TBILISI 00002176  003 OF 003 
 
 
near Eritskali; shortly after it crossed the boundary, 
Russian and Abkhaz forces forced the monitors to depart 
Abkhazia at gun point.  Abkhaz de facto officials told EUMM 
Head of Mission Haber in Geneva on November 18 that they 
would not allow EU monitors into Abkhazia.  UNOMIG continues 
to have freedom of movement for the most part, but it has 
encountered resistance as well.  Both Russian and Abkhaz 
forces confronted a UNOMIG patrol in a "particularly hostile 
manner" throughout their patrol through the Gali sector on 
November 19.  An Abkhaz drew his weapon at a UNOMIG patrol on 
November 15 near Saberio, about which UNOMIG complained to a 
regional commander; the next day the personnel at that same 
checkpoint were "unusually polite." 
 
An Attack Taxonomy 
 
12. (SBU) The deputy head of the EUMM offered at the November 
20 briefing his analysis of recent incidents.  He saw three 
types of events occurring.  First, attacks designed to 
destroy property and complicate the life of residents; the 
explosion of the transformer in Muzhava is an example. 
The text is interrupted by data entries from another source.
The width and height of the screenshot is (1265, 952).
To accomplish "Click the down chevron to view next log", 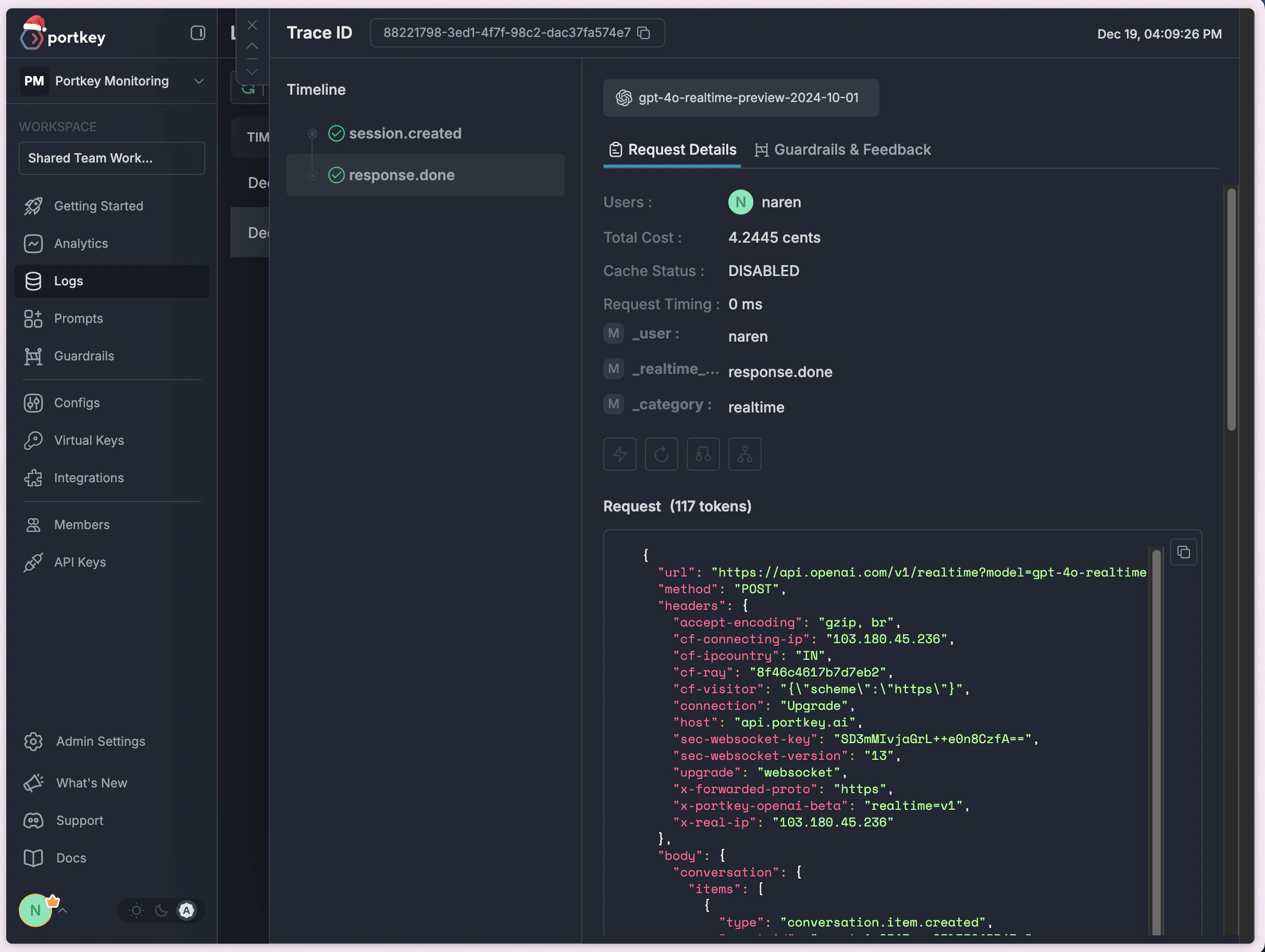I will [252, 71].
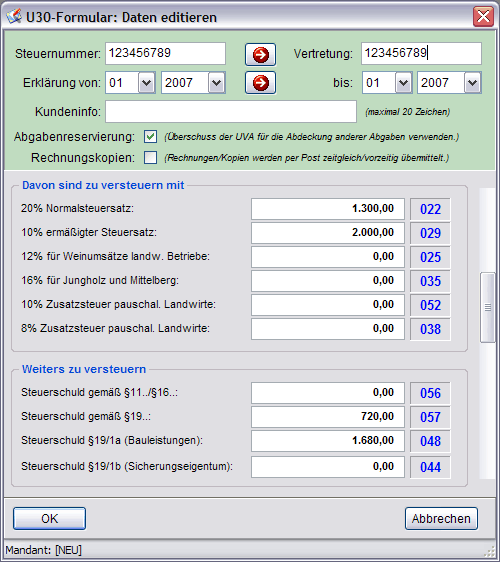Viewport: 500px width, 562px height.
Task: Open the Erklärung von month dropdown
Action: tap(146, 83)
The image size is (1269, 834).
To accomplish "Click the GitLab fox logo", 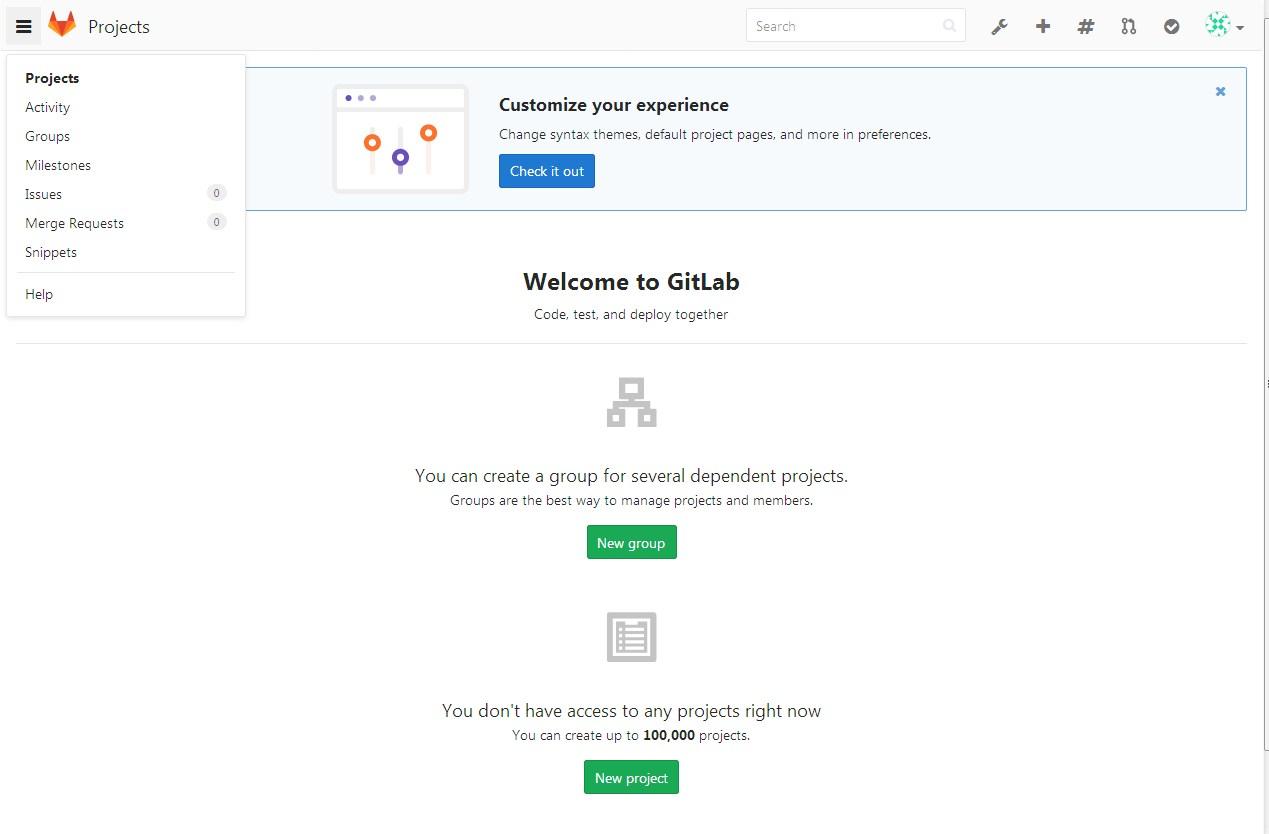I will click(x=62, y=25).
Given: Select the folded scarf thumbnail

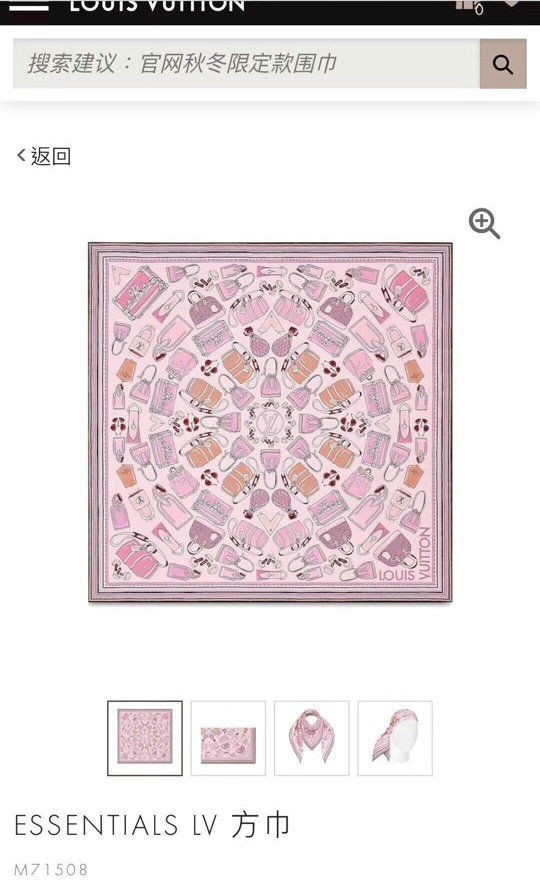Looking at the screenshot, I should pos(228,738).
Second, inadvertent escalation of confrontations between 
forces on the two sides, such as the exchanges of fires near 
Kalagali.  (Note: Post is not convinced that the Abkhaz 
presence near Kalagali was either inadvertent or benign and 
would suggest the incident near Mereti is a better example of 
this category.  End note.)  Third, intentional, malicious 
attacks designed to kill or maim, such as the booby-trapped 
flag or the UAVs; he saw these types of events as the most 
pernicious. 
 
Comment: A Deliberate Increase in Tension 
 
13. (C) All international observers agree that the last two 
weeks have seen an increase in the frequency and severity of 
incidents along the boundary line.  The EUMM's three 
categories probably reflect different motivations for 
violence, but it is noteworthy that incidents in all three 
categories seem to be on the rise.  Even though some of the 
incidents can be attributed to the inherent danger of having 
armed enemies in close proximity to each other, it
seems 
clear that there are parties inside Abkhazia and South 
Ossetia trying to increase tensions and stir up trouble.